>> BEGIN DOCUMENT SECTION

A solar eclipse is an unforgettable event that lures fans of science, astronomy, and nature from around the world to locations where they can properly experience the phenomenon first-hand. Eclipse chasers are the most devoted of these fans, spending considerable resources ensuring that they can be in the right place at the right time to experience solar eclipses –– taking them around the world and back again to do so.
As of 2020, Jay Pasachoff, Glenn Schneider, and John Beattie have each seen 34 total solar eclipses. This means that the three men are tied for the world record! But what drives them to witness these eclipses time and time again? Let’s find out!
Glenn Schneider is self-described “umbraphile,” which means that when it comes to basking in the shadow of the moon, he simply can’t get enough. Dr. Schneider, an Astronomer at the Steward Observatory at the University of Arizona, specializes in the study of extrasolar planetary systems and pursues scientific research on everything from galactic astronomy to star formation.
Schneider experienced his first total solar eclipse in 1970, and has continued to chase the wondrous events wherever they may occur ever since. Schneider maintains a log of his eclipse experiences, with photographs, location information, and other data points.
Approximately every 16 months, Schneider makes the journey to the path of totality for the next total solar eclipse to fulfill his destiny as an umbraphile –– a journey that never gets old. As of this writing, Schneider boasts a total of 1 hour, 50 minutes, and 50.2 seconds under the lunar umbral shadow.
Jay Pasachoff describes the feeling of experiencing a total solar eclipse, “like going to the seventh game of the World Series with the score tied in the ninth inning."
As the Chair of the Astronomy department and the Field Memorial Professor of Astronomy at Williams College in Massachusetts, his passion is well known among eclipse chasers and the broader astronomy field. Pasachoff has been recognized for his scientific study of eclipses and for his efforts to emphasize the value of continuing to study these rare celestial events.

>> END DOCUMENT SECTION
>> BEGIN SUPPLIED DATA

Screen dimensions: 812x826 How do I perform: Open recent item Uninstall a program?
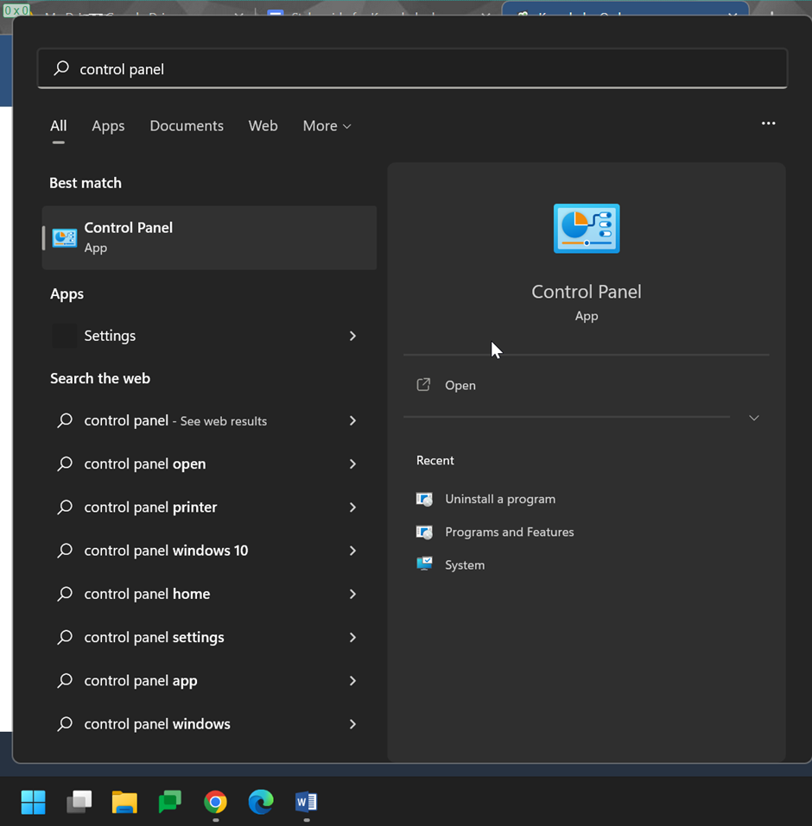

>> END SUPPLIED DATA

• WHAT THE TASK REQUIRES:
Please print everything from "Schneider experienced his" down to "other data points." in the eclipse chasers text above, word for word.

• WRITTEN ANSWER:
Schneider experienced his first total solar eclipse in 1970, and has continued to chase the wondrous events wherever they may occur ever since. Schneider maintains a log of his eclipse experiences, with photographs, location information, and other data points.